TEXTO DE LECTURA:
+--

Gobiernos y gobernantes van y vienen, pero la realidad moral y ética de los pobladores sigue siendo la misma. Nada ni nadie remedia la vulnerabilidad de las instituciones vigentes y, por vía de consecuencia, tampoco suprimen la progresiva desigualdad social de la población o la exclusión que resiente esa gran mayoría que opera económicamente al margen de la ley.

Desde antaño, en el país se coexiste sometido al dominio claroscuro de la voluntad arbitraria del individuo al que hay que forzosamente adaptarse y, por veces, someterse. Si algo reina es la sustracción y la división, más que la suma y multiplicación de voluntades.

Por consiguiente, ni la desigualdad social de la población ni la impotencia estatal para impedirlo serán superadas por la mera alternancia de réplicas constitucionales y códigos legales, firma de pactos o modificaciones institucionales y, mucho menos, bajo el peso abrumador de cuantiosas nuevas leyes. Todo resulta vano e insuficiente para contrarrestar la deformación de la voluntad individual cuantas veces ella se manifiesta a nivel supra familiar.

En medio de todos los cambios materiales que tienen lugar en la República Dominicana queda en suspenso la tarea de rescatar al sujeto humano de su propia condición sórdida y desenfrenada, –“miserable” escribiría Voltaire–, de manera que pueda redimensionar con su comportamiento las relaciones de poder y convivir de hecho y de derecho fraternal y civilizadamente con los demás.

Precisamente, dada la condición humana de miseria, en la historia del pensamiento occidental se vislumbró inicialmente en el capitalismo una posible solución de la incontrolable avaricia y codicia de cada quien, al menos en el mundo occidental (Hirschman). Huelga recordar aquí a ese propósito al filósofo –moralista- Adam Smith o a Montesquieu, entre otros tanto.

+--

DATOS ALMACENADOS:
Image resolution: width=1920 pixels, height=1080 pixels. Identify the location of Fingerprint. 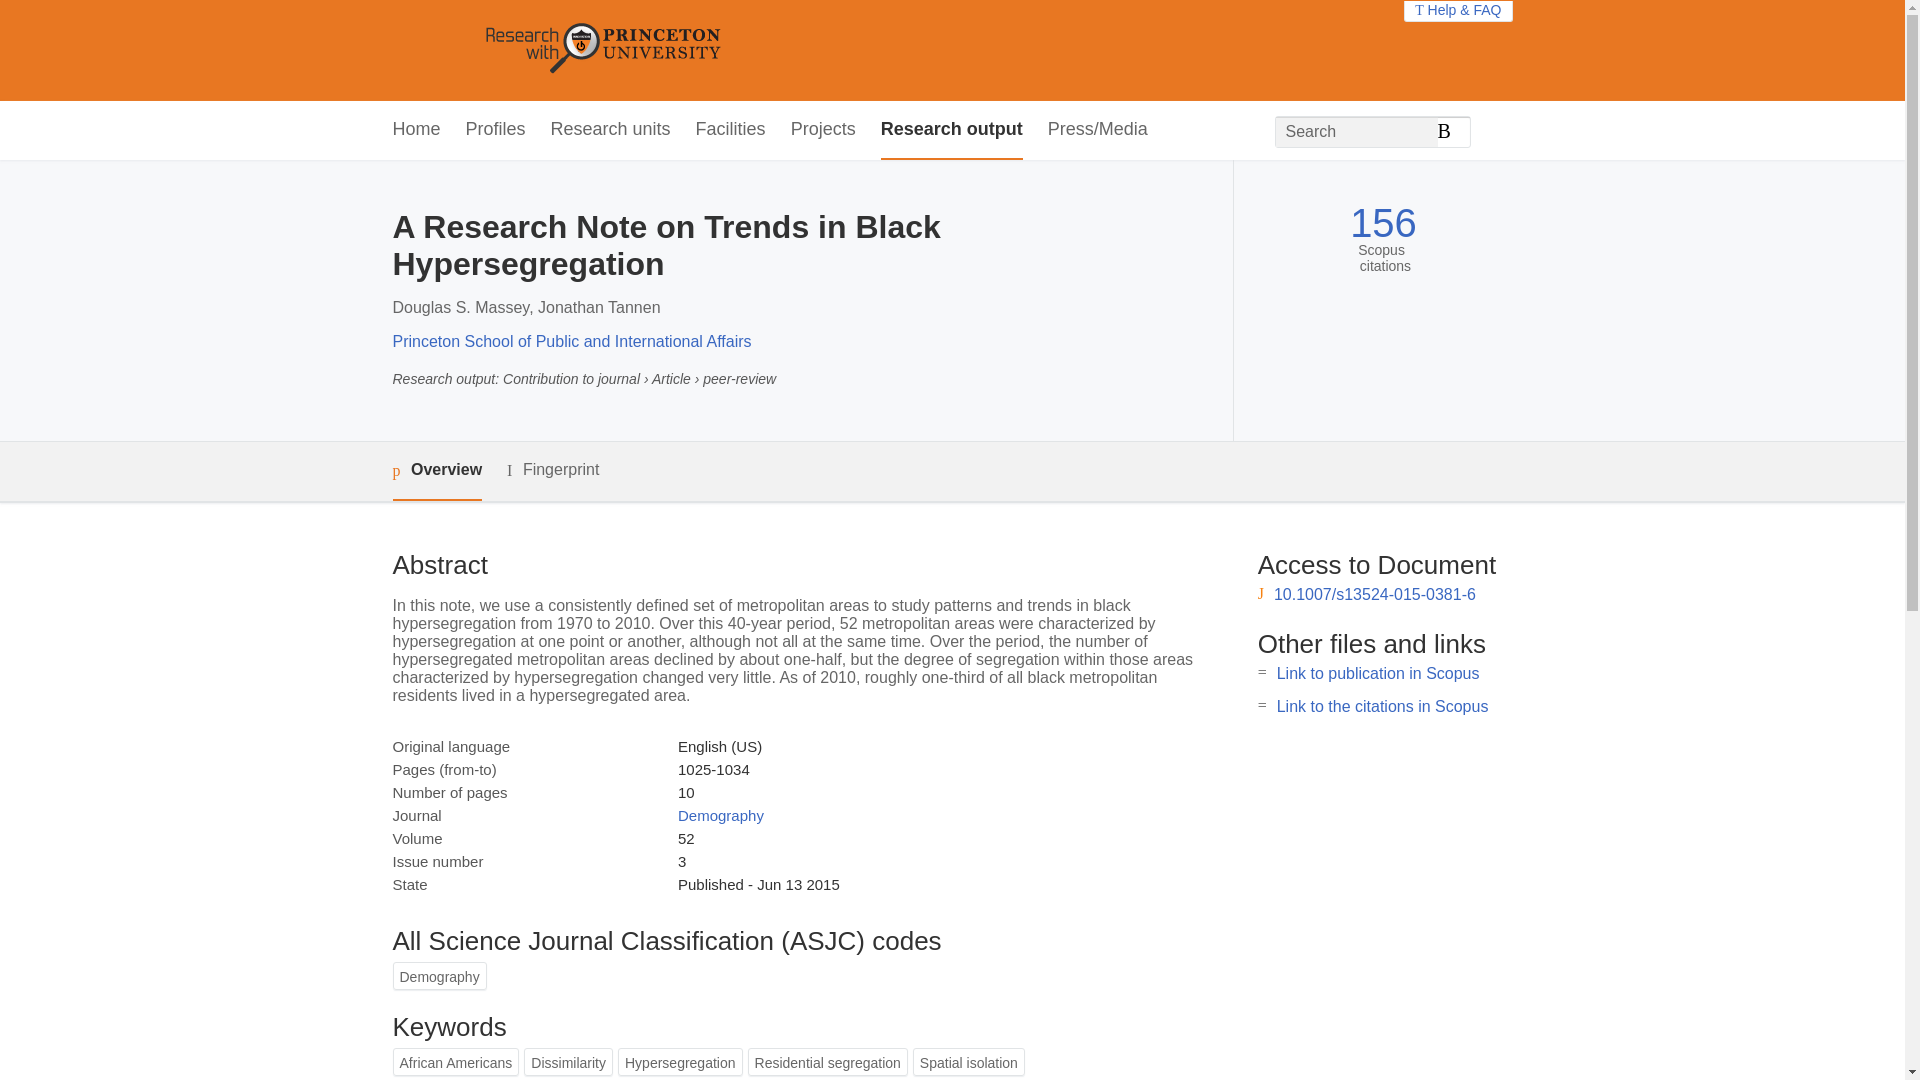
(552, 470).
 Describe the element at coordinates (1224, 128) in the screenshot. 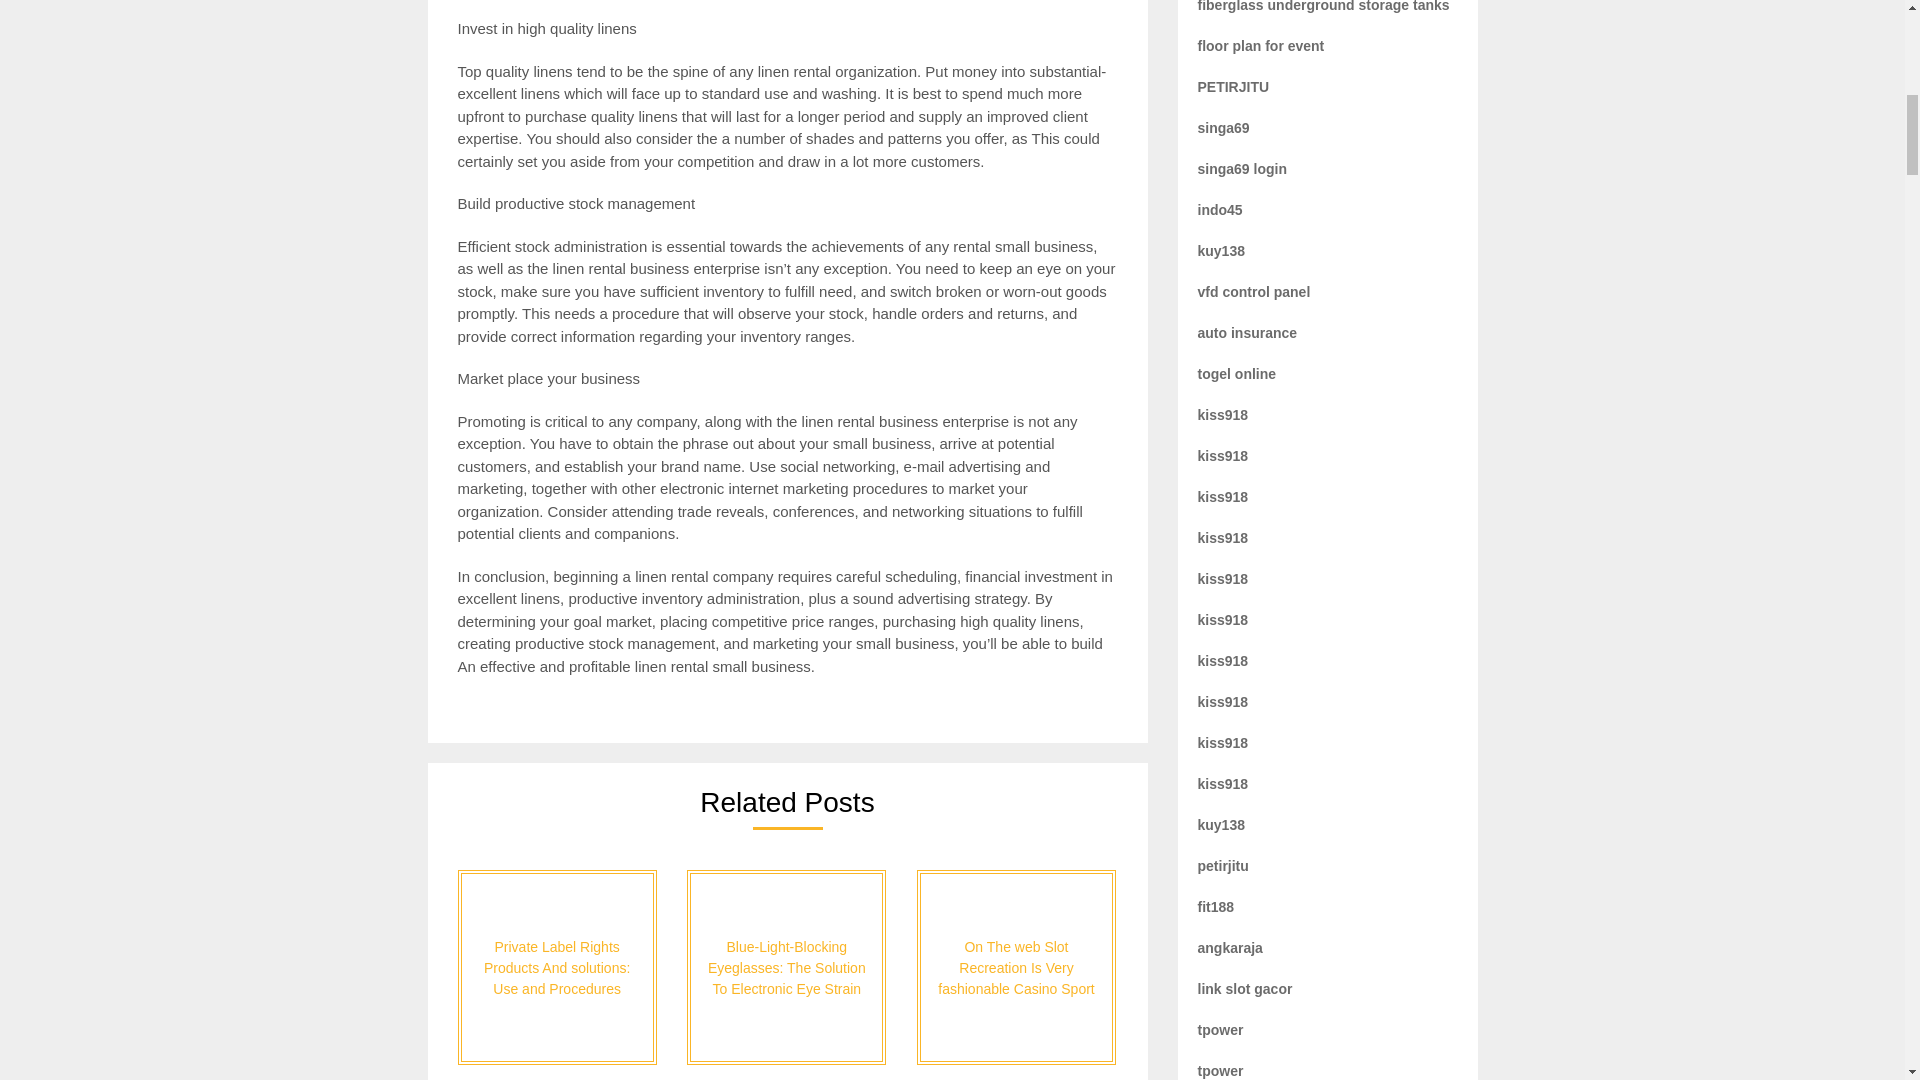

I see `singa69` at that location.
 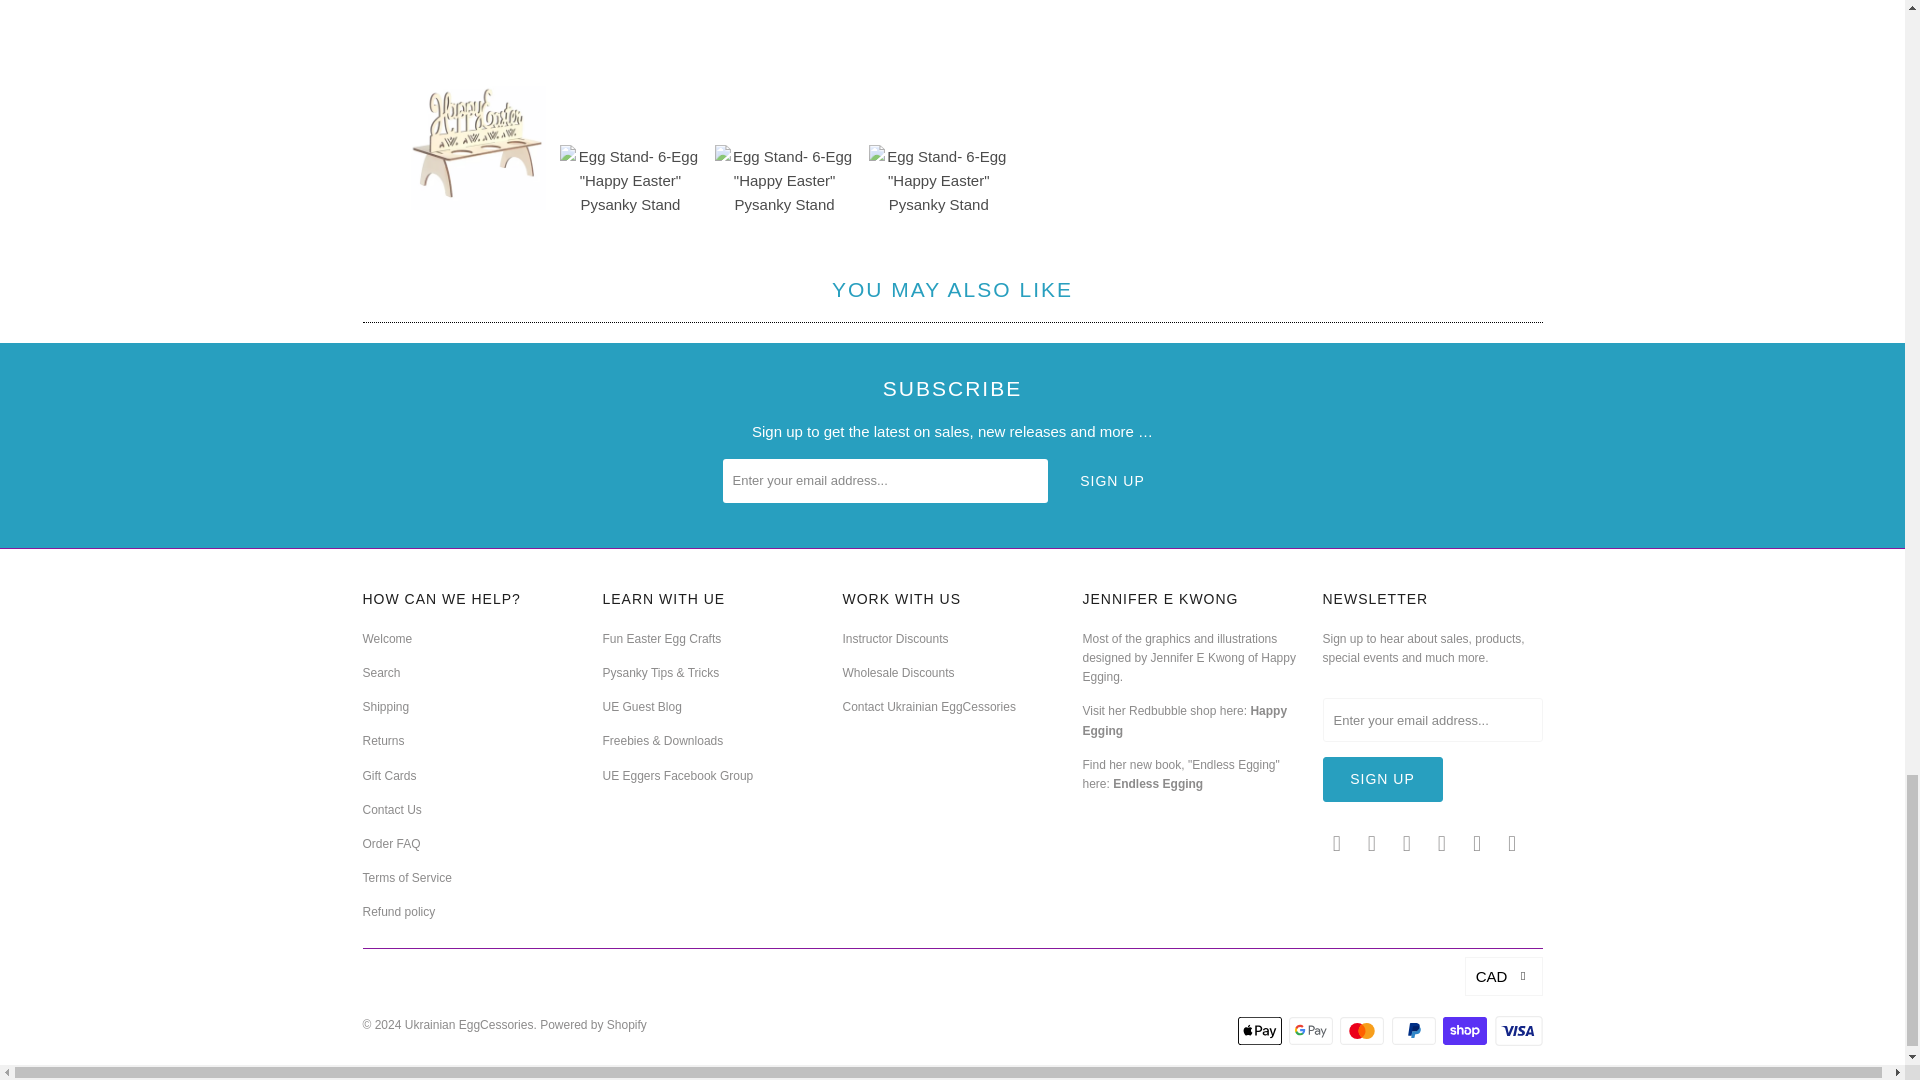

+--

CONSIGNA: Enumera todas las personas que el texto de lectura menciona por su nombre.

RESPUESTA DEL EJERCICIO: Voltaire, Hirschman, Adam Smith, Montesquieu